In this chapter, We show how regression trees can fit non-linear data.
## Packages
from sklearn.tree import DecisionTreeRegressor
from sklearn.model_selection import train_test_split
import matplotlib.pyplot as plt
import seaborn as sns
from sklearn.metrics import r2_score
from sklearn.metrics import mean_squared_log_error
import pandas as pd
import numpy as np
from matplotlib import pyplot as plt
from sklearn.linear_model import LinearRegression
from sklearn import tree
First, we generate random data with two variables x
and
y
such that it forms four clusters i.e., a non-linear
shape. As you can see from the scatter plot, it looks very difficult to
fit a linear regression model.
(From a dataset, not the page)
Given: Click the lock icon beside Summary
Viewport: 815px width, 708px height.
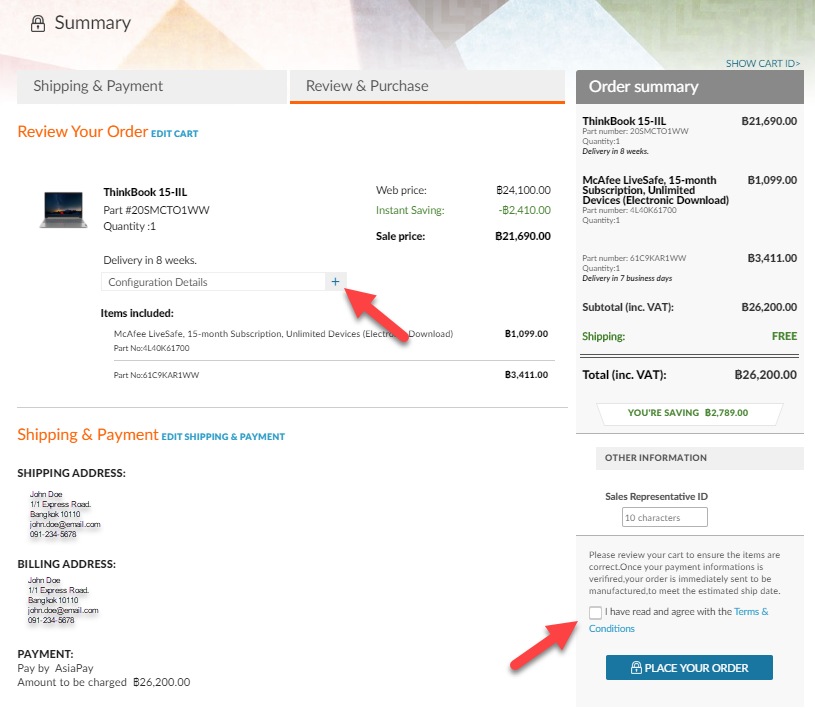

That said if we fit linear regression and
plot, clearly the line does not have a great fit
np.random.seed(0)
g1 = [round(np.random.uniform(1, 2), 2) for i in range(5)]
g2 = [round(np.random.uniform(10, 11), 2) for i in range(5)]
g3 = np.random.randint(50, 60, size = 5).tolist()
g4 = [round(np.random.uniform(20, 21), 2) for i in range(5)]
df = pd.DataFrame({
'x': np.arange(1, 21, dtype='int').tolist(),
'y': g1 + g2 + g3 + g4
})
df
## x y
## 0 1 1.55
## 1 2 1.72
## 2 3 1.60
## 3 4 1.54
## 4 5 1.42
## 5 6 10.65
## 6 7 10.44
## 7 8 10.89
## 8 9 10.96
## 9 10 10.38
## 10 11 56.00
## 11 12 57.00
## 12 13 57.00
## 13 14 58.00
## 14 15 51.00
## 15 16 20.93
## 16 17 20.07
## 17 18 20.09
## 18 19 20.02
## 19 20 20.83
X = df[['x']] # Need two brackets for 1D - CRUCIAL *
y = df['y']
lin_reg = LinearRegression()
lin_reg.fit(X, y)
LinearRegression()In a Jupyter environment, please rerun this cell to show the HTML representation or trust the notebook.
LinearRegression()
plt.scatter(X, y, s=80)
plt.xlabel('X')
plt.ylabel('Y')
plt.plot(lin_reg.intercept_ + (lin_reg.coef_ * df['x']), color = 'blue')
plt.show()
Instead, we can use a regression tree.
The Predicted Values vs Actual Values
plot tells that we
have a perfect fit. Although this is a clear sign that our model is
overfitting, I just wanted to demonstrate how powerful a regression tree
can be when fitting a non-linear data.
dt_reg = DecisionTreeRegressor()
dt_reg.fit(X, y)
DecisionTreeRegressor()In a Jupyter environment, please rerun this cell to show the HTML representation or trust the notebook.
DecisionTreeRegressor()
y_pred = dt_reg.predict(X)
plt.scatter(x = y, y = y_pred, s=80)
plt.xlabel('Actual Value')
plt.ylabel('Predicted Value')
plt.show()
mean_squared_log_error(y, y_pred)
## 0.0
fig, axes = plt.subplots(nrows = 1, ncols = 1, figsize = (12,5), dpi = 400)
tree.plot_tree(dt_reg, filled = True)
plt.show()